I've been thinking a lot recently about my former faith, specifically about how incidents of domestic violence were treated and the many articles the organization published on the subject. (TW domestic violence discussion.)

My former faith tells its members that they are part of the one true religion, and as God's people, they must demonstrate this by being "no part of the world." This means no association with "worldly people," or, those who are not a part of the faith. All the structures of authority in the world are controlled by Satan and deemed "Satan's System of Things."

One way this relates to domestic violence that women and men in the faith experience is that, as a part of Satan's System, police should not be involved if someone is being abused. Those in the faith with this problem are actively discouraged from calling the police, and are told to rely on the Elders in the congregation for help or guidance.

The Elders are not trained in any way to deal with domestic violence or counselling members who have been abused or currently experience abuse.

As far as the organization's published articles on domestic violence, they all condemn it, of course, but every article provides examples of women who were beaten and managed to "adjust their thinking" to display Christian qualities that would improve their abilities to properly submit to their husbands, thereby causing their husbands to reciprocate their loving qualities.

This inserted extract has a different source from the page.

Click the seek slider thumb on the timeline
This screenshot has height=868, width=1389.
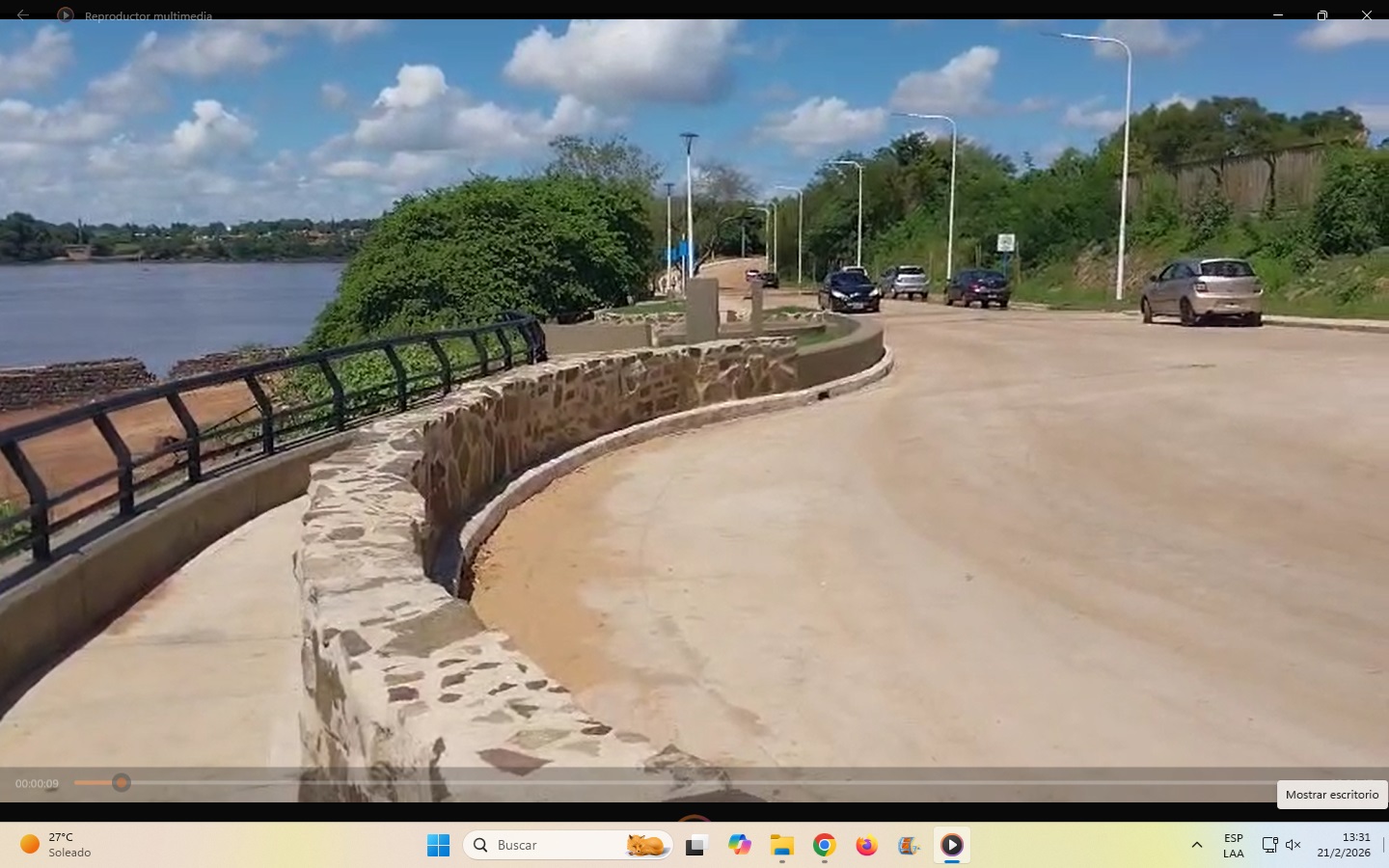pos(121,783)
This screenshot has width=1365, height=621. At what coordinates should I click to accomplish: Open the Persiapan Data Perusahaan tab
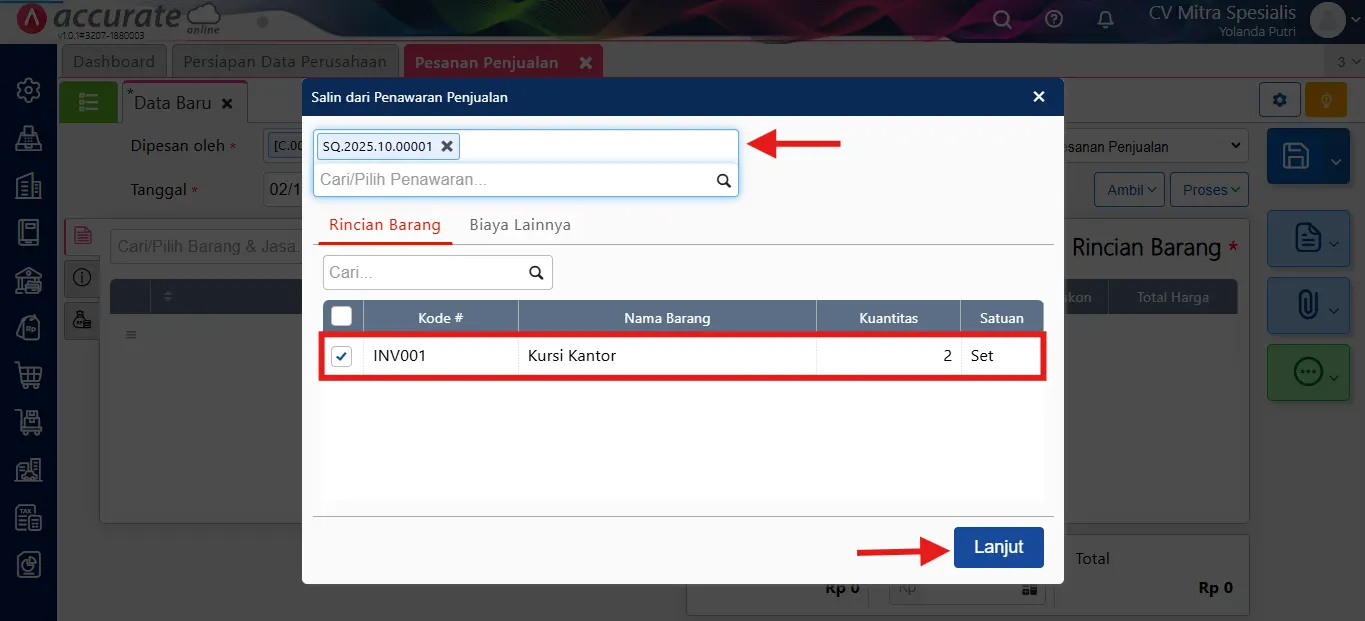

Here is an excerpt from an article published in April 2012 regarding domestic violence: "Selma recalls a lesson she learned from the Witness who studied with her. ‘On one particular day,’ says Selma, ‘I didn’t want to have a Bible study. The night before, Steve had hit me as I had tried to prove a point, and I was feeling sad and sorry for myself.[i] After I told the sister what had happened and how I felt, she asked me to read 1 Corinthians 13:4-7. As I did, I began to reason, ‘Steve never does any of these loving things for me.’ But the sister made me think differently by asking, ‘How many of those acts of love do you show toward your husband?’ My answer was, ‘None, for he is so difficult to live with.’ The sister softly said, ‘Selma, who is trying to be a Christian here? You or Steve?’ Realizing that I needed to adjust my thinking, I prayed to Jehovah to help me be more loving toward Steve. Slowly, things started to change.’ After 17 years, Steve accepted the truth."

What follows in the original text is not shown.